**Rows showing where targets appear**
┄┄┄┄┄┄
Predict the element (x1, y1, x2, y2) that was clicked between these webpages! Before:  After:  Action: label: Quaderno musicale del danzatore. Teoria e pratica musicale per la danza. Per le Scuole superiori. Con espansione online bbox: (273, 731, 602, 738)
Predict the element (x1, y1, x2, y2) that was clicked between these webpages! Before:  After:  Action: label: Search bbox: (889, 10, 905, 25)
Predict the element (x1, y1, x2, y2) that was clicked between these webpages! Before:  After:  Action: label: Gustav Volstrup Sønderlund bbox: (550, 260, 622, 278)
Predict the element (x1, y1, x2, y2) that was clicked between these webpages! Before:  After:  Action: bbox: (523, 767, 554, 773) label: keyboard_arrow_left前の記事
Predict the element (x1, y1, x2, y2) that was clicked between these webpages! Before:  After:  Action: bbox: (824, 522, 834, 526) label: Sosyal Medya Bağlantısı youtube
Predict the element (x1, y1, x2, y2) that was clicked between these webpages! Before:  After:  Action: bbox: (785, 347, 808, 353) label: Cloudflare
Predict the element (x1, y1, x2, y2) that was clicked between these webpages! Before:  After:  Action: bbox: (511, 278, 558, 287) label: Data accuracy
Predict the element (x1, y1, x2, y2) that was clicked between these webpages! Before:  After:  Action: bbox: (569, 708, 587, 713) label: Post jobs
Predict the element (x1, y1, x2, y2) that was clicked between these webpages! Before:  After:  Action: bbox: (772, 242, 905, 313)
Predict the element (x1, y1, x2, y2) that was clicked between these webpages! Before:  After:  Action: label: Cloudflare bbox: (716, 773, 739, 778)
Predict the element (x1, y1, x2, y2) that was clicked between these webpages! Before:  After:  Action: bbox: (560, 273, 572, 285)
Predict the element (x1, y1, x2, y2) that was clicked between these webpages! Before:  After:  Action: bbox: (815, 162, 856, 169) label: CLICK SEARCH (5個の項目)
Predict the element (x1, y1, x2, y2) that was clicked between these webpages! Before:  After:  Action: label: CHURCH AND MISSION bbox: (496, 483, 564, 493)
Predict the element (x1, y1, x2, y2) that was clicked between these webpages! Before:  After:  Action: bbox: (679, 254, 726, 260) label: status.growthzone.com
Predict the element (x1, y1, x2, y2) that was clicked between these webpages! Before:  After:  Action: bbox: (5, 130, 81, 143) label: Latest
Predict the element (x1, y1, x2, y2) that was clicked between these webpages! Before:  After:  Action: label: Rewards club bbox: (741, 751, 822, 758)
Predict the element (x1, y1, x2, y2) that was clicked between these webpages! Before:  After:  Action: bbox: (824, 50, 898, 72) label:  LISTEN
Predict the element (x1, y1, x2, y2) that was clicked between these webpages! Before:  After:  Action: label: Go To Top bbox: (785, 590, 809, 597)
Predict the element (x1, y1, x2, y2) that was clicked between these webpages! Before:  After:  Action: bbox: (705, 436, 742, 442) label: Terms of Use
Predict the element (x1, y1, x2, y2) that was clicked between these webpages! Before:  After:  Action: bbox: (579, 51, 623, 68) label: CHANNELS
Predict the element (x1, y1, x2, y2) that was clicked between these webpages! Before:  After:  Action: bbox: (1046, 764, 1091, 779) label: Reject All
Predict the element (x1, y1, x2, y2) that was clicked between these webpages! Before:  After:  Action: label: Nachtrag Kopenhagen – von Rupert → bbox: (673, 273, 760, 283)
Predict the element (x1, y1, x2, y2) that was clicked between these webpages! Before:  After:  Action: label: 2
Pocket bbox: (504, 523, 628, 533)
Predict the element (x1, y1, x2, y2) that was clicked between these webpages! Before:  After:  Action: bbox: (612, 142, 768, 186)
┄┄┄┄┄┄
**Exercise instructions**
Copy out the material word for word, starting at its first line and ending with the line that contains "Medya Bağlantısı youtube".

**Response below**
Predict the element (x1, y1, x2, y2) that was clicked between these webpages! Before:  After:  Action: label: Quaderno musicale del danzatore. Teoria e pratica musicale per la danza. Per le Scuole superiori. Con espansione online bbox: (273, 731, 602, 738)
Predict the element (x1, y1, x2, y2) that was clicked between these webpages! Before:  After:  Action: label: Search bbox: (889, 10, 905, 25)
Predict the element (x1, y1, x2, y2) that was clicked between these webpages! Before:  After:  Action: label: Gustav Volstrup Sønderlund bbox: (550, 260, 622, 278)
Predict the element (x1, y1, x2, y2) that was clicked between these webpages! Before:  After:  Action: bbox: (523, 767, 554, 773) label: keyboard_arrow_left前の記事
Predict the element (x1, y1, x2, y2) that was clicked between these webpages! Before:  After:  Action: bbox: (824, 522, 834, 526) label: Sosyal Medya Bağlantısı youtube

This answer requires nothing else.